F. Russoli, L'opera completa di Picasso cubista, Milan, 1981, no. 924 (illustrated p. 129).
The Picasso Project, Picasso's Paintings, Watercolours, Drawing and Sculpture, A Comprehensive Illustrated Catalogue 1885-1973: From Cubism to Neoclassicism 1917-1919, San Francisco, 1999, no. 19-020 (illustrated p. 176).
Exhibited
Oslo, Ustillet i Kunsthernes Hus, November 1946, no. 76.
Special notice
VAT rate of 5% is payable on hammer price plus buyer's premium.

Lot Essay

A bottle and cakes lie scattered on a table, an array of products waiting for someone-- perhaps even the spectator-- to help themselves. However, there is only one plate, only one glass. Executed in 1919, the luxuriousness of this one-man feast is decadent in the context of the post-war world in which Bouteille de Malaga was painted.

When Georges Braque, Picasso's friend and fellow creator of Cubism, returned from the First World War with a head wound, he found that Picasso's reputation and success had ballooned during his absence. Braque's wound and experiences made him increasingly reclusive, and he estranged himself from his old companion, who was now a celebrity. Picasso had toured Europe with Diaghilev's Ballets Russes, feted by monarchs and matrons in many glamorous places and his lifestyle had become increasingly bourgeois since his marriage to the Russian ballerina Olga Kokhlova. The feast on the table in Bouteille de Malaga reflects this change with its selection of dainties, but it also reflects a certain guilt at the enjoyment of that lifestyle: the greens are reminders of the uniforms other artists had been forced to don.

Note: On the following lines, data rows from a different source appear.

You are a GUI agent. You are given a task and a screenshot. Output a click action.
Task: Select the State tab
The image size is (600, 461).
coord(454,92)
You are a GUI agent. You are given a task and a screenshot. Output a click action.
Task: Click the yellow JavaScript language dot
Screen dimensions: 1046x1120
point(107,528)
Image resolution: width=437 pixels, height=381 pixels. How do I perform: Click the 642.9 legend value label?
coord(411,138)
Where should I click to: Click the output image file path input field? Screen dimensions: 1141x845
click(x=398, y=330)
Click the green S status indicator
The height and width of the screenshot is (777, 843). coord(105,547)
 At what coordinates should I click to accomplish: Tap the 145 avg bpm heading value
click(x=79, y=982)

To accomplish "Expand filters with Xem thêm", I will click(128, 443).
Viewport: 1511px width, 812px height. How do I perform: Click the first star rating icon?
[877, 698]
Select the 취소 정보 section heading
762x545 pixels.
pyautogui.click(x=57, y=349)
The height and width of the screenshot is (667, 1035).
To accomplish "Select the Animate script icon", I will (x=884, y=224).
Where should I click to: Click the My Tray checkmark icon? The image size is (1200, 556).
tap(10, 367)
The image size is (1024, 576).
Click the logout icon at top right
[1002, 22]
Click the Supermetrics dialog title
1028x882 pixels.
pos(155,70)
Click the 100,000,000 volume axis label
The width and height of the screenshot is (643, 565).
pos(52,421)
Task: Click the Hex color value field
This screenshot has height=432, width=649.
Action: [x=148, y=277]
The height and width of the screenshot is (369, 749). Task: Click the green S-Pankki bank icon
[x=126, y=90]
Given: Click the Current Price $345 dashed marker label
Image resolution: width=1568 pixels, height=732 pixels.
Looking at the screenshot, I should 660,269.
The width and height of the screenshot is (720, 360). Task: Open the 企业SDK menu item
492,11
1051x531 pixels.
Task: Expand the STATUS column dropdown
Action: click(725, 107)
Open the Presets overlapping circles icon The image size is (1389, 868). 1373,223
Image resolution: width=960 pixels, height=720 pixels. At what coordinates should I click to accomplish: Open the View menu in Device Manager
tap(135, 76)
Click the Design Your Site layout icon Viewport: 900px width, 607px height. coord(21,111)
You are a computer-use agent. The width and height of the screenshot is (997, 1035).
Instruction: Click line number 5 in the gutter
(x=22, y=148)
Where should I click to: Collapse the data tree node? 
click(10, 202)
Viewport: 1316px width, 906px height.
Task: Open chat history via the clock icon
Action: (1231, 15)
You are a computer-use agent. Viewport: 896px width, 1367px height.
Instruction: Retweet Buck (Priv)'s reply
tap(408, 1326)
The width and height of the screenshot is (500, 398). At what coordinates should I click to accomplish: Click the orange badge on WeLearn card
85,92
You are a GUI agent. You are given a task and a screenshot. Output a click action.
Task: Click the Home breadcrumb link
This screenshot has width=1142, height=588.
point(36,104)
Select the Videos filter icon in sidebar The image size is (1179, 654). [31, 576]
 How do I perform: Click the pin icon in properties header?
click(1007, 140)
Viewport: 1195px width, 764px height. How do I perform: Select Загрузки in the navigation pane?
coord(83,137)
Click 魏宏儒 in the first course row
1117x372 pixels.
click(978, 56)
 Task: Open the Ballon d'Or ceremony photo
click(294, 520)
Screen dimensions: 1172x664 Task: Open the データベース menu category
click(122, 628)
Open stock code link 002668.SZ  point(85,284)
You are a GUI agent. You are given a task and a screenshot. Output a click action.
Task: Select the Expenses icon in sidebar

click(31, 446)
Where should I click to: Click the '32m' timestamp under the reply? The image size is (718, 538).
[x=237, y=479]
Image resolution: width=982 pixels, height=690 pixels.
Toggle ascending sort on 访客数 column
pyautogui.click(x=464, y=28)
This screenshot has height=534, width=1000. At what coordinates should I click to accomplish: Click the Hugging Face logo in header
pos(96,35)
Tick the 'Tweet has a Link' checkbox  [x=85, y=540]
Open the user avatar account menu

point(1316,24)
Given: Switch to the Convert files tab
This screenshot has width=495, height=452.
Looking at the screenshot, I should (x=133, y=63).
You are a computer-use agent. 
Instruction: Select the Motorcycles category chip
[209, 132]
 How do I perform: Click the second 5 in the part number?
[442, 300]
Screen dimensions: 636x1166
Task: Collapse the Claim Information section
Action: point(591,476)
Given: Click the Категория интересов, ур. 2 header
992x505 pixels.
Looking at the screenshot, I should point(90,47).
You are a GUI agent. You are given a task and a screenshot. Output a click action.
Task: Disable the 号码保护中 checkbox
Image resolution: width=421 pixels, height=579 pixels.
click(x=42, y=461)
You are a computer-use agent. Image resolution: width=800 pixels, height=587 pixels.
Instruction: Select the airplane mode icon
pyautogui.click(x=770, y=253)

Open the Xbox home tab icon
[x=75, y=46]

Picasso's work often reflected the stylistic influence of Braque; Bouteille de Malaga is no exception. In 1919, inspired by works exhibited in Braque's first one man show since 1908, Picasso painted several Cubist still-lifes of guéridon tables in front of windows. The expansive views behind the focal point shattered the tight Cubist appreciation of space and the relationship between the objects depicted. In Bouteille de Malaga, Picasso discreetly employs the same effect by painting an open door at the top right. The Cubist rendering of the objects masks his unconventional evocation of the space of the room. Picasso's devotion to Cubism had waned: he found it less revolutionary and increasingly constraining, and was increasingly being drawn to Neo-Classicism. The absence of his strict and restrictive dealer Daniel-Henri Kahnweiler, in exile in Switzerland, accomodated this artistic emancipation. Kahnweiler had demanded works suited to his Cubist market. Although Picasso never completely abandoned his Cubist idiom, least of all in his still-lifes, it was to become merely one style among several.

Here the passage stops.